# 本文
----------------------------------------
IVH(中心静脈栄養)とは|ポートやカテーテル手術の内容・入居可の老人ホームの探し方を紹介
IVH(中心静脈栄養)という言葉自体、知っている人は少ないかもしれません。IVHは病気を療養するうえで体力低下を防いだり、食事を口から摂取できなかったりする場面では必要となります。
今まさにIVHのカテーテル手術の必要性がある、もしくは今後その可能性も視野に入れなくてはいけない人は、今回の記事を通してIVHについて理解していきましょう。この記事では、IVHとはどのようなものか、ポートやカテーテル手術について、IVHに対応した老人ホームの探し方なども併せて解説していきます。
大手介護専門学校にて12年で約2,000名の人材育成に関わり、その後、人材定着に悩む介護事業所の人材育成や運営支援を実施。2020年4月からは一般社団法人日本介護協会の理事長に就任し、介護業界の発展を目指して介護甲子園を主催している。
----------------------------------------
# データ

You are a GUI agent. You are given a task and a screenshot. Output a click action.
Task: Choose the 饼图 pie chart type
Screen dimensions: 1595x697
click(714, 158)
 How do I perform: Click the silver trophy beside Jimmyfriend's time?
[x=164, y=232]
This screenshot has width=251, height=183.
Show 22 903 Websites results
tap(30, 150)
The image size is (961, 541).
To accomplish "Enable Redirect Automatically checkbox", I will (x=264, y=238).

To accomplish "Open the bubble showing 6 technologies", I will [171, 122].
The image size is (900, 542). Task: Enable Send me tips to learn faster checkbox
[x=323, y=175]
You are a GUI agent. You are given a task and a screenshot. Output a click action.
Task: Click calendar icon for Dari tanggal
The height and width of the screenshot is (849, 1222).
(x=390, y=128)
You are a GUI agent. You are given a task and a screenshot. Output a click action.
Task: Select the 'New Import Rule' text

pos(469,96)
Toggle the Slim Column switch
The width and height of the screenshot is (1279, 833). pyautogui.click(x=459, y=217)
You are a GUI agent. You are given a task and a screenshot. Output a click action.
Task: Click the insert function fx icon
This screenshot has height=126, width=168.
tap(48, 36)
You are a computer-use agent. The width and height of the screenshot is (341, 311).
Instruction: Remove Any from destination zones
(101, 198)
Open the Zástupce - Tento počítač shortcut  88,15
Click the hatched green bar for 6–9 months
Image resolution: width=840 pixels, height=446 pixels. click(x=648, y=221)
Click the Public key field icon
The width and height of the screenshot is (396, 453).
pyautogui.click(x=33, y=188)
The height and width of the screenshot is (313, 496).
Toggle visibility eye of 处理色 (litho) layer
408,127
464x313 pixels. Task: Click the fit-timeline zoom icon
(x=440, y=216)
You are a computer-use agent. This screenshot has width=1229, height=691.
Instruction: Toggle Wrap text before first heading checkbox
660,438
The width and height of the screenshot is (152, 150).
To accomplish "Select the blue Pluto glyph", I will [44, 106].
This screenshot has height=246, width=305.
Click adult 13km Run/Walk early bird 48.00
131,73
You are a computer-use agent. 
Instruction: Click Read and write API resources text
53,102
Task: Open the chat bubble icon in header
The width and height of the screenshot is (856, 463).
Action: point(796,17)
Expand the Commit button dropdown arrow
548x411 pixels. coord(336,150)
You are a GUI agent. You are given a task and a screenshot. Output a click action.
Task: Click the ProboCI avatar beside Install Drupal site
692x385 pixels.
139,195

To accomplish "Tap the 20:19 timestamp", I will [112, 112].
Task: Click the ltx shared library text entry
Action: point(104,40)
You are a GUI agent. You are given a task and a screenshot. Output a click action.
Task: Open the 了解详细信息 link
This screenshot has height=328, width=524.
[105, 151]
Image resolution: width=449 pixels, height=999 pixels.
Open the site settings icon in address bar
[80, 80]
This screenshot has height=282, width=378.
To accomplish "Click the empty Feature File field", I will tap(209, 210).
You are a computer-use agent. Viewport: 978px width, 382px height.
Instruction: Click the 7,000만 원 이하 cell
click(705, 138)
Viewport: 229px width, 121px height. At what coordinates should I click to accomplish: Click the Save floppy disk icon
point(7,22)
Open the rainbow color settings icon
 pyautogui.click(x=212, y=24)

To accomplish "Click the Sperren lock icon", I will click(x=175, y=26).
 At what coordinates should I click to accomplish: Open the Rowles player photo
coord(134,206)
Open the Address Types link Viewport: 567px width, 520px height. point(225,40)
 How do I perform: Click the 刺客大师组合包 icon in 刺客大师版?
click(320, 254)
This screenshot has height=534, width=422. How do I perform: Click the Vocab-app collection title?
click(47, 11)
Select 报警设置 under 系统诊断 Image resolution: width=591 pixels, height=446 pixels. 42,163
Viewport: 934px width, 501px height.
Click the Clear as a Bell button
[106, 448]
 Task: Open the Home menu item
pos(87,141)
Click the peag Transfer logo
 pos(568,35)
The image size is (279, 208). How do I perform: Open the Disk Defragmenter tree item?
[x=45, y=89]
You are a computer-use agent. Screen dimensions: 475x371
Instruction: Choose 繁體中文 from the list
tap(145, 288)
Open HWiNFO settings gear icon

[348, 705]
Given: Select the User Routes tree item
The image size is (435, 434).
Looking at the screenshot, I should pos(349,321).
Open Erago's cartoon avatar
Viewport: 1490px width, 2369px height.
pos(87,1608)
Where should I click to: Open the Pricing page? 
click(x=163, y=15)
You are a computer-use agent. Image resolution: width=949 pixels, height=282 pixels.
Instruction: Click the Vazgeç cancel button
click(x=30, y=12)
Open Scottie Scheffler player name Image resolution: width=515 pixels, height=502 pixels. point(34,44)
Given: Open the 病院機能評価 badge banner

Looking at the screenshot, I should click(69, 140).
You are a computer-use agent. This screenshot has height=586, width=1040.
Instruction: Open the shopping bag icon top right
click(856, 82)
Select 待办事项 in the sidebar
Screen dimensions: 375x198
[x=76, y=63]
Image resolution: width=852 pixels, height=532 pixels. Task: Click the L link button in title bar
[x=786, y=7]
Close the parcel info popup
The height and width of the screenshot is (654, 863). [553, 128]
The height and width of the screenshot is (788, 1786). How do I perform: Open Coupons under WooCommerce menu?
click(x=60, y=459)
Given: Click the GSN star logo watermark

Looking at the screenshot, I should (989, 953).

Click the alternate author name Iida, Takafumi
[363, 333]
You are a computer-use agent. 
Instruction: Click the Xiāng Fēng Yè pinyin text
----------------------------------------
# 練習問題
1. IVH(中心静脈栄養)についての記事を読み、次の問いに答えよ。
(a) IVHが必要となる場面として、記事の冒頭ではどのような場面が挙げられているか。
(b) この記事で解説するとされている内容を三つ挙げよ。
(c) 末尾の紹介文の人物は、2020年4月から何に就任したか。
2. IVH(中心静脈栄養)についての記事を、最後の文の続きから書き進めよ。

# 解答例
1.
(a) 病気を療養するうえで体力低下を防ぐ場面と、食事を口から摂取できない場面。
(b) IVHとはどのようなものか、ポートやカテーテル手術について、IVHに対応した老人ホームの探し方。
(c) 一般社団法人日本介護協会の理事長。

2.
IVH(中心静脈栄養)とは
IVHとは、中心静脈栄養のことを指します。中心静脈栄養とは、何らかの病気や事故で長期間にわたり食事を口から摂取できない人や消化管がすでに機能していない人、今後の治療や療養のために体力低下を防がなければならない人に対して、体の中心に近い部分の太い血管に直接点滴をして栄養を補給する治療方法です。
高カロリーの栄養輸液を継続的に入れることが可能です。腕などの細い血管から入れる通常の点滴とは異なり、体の中心に近い部分にある太い血管へ直接栄養輸液をするので、細い血管にダメージを与えずに痛みも少なく必要な栄養を摂取できます。
CVポートともいわれる
IVH(中心静脈栄養)は、CVポートともよばれます。CVポートのCVとは中心静脈(Center Vein)の略で、IVHをする際の手術に用いられるポートを合わせて使われています。正確にはCVポート自体は中心静脈カテーテルの一種であり、IVHはそれを用いる治療方法です。
「ポート」は皮下に埋め込むタイプの器具となります。100円玉程度の大きさのポート本体と、輸液をするカテーテルとで構成されています。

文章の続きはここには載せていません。